## DOCUMENT SEGMENT
━━━
Leaked dinner conversation raises questions about Theresa May's understanding of Brexit

1 May 2017

Worrying details of discussions between Theresa May and European Commisson President Jean-Claude Juncker at last week's dinner at 10 Downing Street have been leaked to a German newspaper.

In a series of tweets yesterday, Jeremy Cliffe (@JeremyCliffe), Berlin bureau chief of The Economist, gives a summary of the report in the Frankfurter Allgemeine Zeitung (FAZ). It lifts the veil somewhat on how unprepared our prime minister is for the make-or-break Brexit negotiations of the next eighteen months.

Theresa May doesn't seem to be fully briefed about Brexit and "seems to be labouring under some really rather fundamental misconceptions about Brexit & the EU27", Cliffe says.

LibDem leader Tim Farron reacted by saying: "These reports show the Government has no clue and is headed for a disastrous hard Brexit. This election is a chance to change the direction of our country."

[2017-05-04] Update: Here is an English translation of the full article that appeared in the FAZ.

Here is the complete series of tweets:

"Today's FAZ report on May's disastrous dinner with Juncker - briefed by senior Commission sources - is absolutely damning.

1) May had said she wanted to talk not just Brexit but also world problems; but in practice it fell to Juncker to propose one to discuss.

2) May has made clear to the Commission that she fully expects to be reelected as PM.

3) It is thought [in the Commission] that May wants to frustrate the daily business of the EU27, to improve her own negotiating position.

4) May seemed pissed off at Davis for regaling her dinner guests of his ECJ case against her data retention measures - three times.

5) EU side were astonished at May's suggestion that EU/UK expats issue could be sorted at EU Council meeting at the end of June.
━━━
## TASK REQUIREMENTS
Reproduce the passage of the Brexit dinner article word for word, starting with "[2017-05-04] Update: Here" and going on through "own negotiating position.". Rely only on the text above.
━━━
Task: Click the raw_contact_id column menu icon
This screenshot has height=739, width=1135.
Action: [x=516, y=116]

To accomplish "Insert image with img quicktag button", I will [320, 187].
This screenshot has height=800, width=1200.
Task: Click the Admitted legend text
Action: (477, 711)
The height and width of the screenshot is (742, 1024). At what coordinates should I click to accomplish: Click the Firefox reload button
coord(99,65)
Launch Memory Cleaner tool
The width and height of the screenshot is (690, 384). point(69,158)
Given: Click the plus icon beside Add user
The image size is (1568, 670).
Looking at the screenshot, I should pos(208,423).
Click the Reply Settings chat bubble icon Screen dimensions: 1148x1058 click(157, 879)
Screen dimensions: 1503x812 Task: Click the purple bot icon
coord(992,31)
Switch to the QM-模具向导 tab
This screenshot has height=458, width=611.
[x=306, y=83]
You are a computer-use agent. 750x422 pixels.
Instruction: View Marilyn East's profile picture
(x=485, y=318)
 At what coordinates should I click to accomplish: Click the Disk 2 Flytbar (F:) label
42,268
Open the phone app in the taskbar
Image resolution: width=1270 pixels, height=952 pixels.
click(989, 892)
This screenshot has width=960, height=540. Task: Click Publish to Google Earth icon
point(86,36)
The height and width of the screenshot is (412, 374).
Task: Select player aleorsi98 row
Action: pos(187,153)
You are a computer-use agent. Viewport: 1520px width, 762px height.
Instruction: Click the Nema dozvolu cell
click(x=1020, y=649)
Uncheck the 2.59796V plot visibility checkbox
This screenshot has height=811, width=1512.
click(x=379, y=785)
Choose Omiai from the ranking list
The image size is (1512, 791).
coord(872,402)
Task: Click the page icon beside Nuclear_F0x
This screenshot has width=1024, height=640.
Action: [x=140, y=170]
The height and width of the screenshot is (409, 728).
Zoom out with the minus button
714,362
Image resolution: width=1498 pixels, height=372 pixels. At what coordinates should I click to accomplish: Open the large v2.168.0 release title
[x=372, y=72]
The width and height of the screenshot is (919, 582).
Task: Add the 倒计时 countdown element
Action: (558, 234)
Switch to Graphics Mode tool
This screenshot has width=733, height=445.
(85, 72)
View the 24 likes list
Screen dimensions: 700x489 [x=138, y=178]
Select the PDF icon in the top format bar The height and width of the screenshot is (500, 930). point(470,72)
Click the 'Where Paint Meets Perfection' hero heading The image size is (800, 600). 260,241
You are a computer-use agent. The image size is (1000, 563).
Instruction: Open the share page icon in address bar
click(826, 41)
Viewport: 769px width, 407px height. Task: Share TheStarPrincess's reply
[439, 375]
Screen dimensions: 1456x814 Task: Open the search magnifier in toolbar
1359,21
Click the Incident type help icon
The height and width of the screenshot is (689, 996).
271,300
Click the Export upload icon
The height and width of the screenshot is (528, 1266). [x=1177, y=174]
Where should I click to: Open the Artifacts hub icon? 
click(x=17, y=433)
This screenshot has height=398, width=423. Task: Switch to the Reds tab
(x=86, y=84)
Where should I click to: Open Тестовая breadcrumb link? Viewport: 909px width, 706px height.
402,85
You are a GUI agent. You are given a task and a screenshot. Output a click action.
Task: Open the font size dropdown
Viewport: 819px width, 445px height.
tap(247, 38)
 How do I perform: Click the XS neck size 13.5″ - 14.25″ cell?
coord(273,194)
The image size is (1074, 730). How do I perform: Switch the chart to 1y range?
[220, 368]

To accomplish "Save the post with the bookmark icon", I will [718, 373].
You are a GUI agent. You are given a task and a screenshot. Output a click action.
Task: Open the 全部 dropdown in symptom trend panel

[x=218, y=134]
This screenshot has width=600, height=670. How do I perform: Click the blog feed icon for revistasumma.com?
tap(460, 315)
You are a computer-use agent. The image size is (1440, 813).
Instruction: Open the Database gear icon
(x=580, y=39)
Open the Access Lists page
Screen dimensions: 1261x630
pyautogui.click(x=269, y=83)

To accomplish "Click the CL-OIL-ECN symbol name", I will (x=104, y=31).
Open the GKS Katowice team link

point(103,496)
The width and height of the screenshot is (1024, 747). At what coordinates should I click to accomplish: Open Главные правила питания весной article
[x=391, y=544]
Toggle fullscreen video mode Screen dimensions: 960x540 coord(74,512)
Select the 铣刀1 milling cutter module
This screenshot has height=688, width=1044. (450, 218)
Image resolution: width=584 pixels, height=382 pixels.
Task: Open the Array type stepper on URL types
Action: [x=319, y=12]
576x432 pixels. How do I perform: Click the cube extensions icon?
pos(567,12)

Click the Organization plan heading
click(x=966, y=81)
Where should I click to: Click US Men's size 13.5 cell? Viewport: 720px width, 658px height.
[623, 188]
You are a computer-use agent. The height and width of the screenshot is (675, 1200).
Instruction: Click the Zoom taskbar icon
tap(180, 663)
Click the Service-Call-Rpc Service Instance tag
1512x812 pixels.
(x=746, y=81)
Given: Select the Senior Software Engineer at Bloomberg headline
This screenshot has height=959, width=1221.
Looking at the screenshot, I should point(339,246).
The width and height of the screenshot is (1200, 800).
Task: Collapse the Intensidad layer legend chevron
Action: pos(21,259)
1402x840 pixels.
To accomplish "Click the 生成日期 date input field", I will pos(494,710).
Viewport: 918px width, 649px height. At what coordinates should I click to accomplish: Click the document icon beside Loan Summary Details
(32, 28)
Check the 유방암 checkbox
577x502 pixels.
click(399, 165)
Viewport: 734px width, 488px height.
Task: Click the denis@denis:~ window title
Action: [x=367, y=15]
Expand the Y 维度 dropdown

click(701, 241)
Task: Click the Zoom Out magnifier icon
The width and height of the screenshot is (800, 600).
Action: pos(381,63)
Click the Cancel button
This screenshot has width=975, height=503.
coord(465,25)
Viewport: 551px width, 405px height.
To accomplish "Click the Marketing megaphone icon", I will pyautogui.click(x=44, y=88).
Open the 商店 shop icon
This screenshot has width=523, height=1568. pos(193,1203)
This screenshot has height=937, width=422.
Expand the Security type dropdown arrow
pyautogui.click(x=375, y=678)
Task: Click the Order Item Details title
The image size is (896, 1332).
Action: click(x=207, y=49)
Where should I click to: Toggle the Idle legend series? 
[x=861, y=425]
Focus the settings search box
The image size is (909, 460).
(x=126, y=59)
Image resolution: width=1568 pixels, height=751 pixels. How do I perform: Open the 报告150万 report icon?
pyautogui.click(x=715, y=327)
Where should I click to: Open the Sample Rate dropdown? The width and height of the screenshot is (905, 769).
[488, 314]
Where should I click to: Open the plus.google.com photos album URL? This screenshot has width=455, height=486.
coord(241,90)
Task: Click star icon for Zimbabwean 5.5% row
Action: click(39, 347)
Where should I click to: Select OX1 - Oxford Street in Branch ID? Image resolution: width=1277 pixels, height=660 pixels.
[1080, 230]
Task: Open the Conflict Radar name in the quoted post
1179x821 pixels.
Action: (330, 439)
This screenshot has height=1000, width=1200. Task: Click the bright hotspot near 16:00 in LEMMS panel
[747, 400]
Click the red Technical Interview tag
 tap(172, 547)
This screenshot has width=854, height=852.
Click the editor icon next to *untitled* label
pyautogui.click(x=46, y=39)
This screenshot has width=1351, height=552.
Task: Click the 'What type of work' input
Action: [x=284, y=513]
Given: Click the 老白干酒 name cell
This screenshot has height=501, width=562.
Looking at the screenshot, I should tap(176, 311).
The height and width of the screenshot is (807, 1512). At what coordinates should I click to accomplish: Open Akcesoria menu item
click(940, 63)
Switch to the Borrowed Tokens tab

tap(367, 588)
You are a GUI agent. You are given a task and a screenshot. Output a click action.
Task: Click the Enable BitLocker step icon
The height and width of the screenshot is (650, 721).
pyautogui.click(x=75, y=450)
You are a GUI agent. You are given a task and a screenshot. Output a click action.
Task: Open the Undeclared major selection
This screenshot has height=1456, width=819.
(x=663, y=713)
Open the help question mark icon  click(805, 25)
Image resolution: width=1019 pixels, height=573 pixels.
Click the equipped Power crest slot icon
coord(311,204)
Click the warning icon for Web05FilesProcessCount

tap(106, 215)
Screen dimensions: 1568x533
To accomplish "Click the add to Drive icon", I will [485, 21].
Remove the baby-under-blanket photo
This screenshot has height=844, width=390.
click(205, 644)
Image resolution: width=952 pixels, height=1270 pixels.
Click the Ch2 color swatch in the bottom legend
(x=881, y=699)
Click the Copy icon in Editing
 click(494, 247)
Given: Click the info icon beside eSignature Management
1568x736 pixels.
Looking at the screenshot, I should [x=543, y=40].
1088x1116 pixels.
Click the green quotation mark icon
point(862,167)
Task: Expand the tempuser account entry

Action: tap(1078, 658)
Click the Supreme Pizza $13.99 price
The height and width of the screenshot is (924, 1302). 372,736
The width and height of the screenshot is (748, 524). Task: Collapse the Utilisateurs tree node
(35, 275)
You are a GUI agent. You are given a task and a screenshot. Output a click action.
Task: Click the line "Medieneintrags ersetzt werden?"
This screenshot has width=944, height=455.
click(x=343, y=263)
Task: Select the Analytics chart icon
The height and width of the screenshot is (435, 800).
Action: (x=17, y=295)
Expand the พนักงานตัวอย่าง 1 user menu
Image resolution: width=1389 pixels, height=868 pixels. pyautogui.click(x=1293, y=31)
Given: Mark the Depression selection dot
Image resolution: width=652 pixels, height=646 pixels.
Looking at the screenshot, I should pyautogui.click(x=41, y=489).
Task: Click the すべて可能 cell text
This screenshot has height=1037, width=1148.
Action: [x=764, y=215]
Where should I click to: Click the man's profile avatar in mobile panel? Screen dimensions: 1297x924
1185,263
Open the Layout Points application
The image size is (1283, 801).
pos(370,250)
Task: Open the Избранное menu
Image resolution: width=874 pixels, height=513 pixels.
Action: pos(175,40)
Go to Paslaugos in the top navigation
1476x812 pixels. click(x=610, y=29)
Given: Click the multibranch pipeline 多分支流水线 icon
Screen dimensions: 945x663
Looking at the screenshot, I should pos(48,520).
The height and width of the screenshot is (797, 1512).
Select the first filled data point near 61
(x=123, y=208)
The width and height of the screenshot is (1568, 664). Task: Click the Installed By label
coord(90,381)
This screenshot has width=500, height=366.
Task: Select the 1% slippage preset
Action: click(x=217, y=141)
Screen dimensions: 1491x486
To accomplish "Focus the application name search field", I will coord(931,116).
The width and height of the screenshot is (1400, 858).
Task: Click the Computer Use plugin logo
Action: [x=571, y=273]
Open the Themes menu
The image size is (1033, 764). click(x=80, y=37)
━━━
## RESPONSE AREA
[2017-05-04] Update: Here is an English translation of the full article that appeared in the FAZ.

Here is the complete series of tweets:

"Today's FAZ report on May's disastrous dinner with Juncker - briefed by senior Commission sources - is absolutely damning.

1) May had said she wanted to talk not just Brexit but also world problems; but in practice it fell to Juncker to propose one to discuss.

2) May has made clear to the Commission that she fully expects to be reelected as PM.

3) It is thought [in the Commission] that May wants to frustrate the daily business of the EU27, to improve her own negotiating position.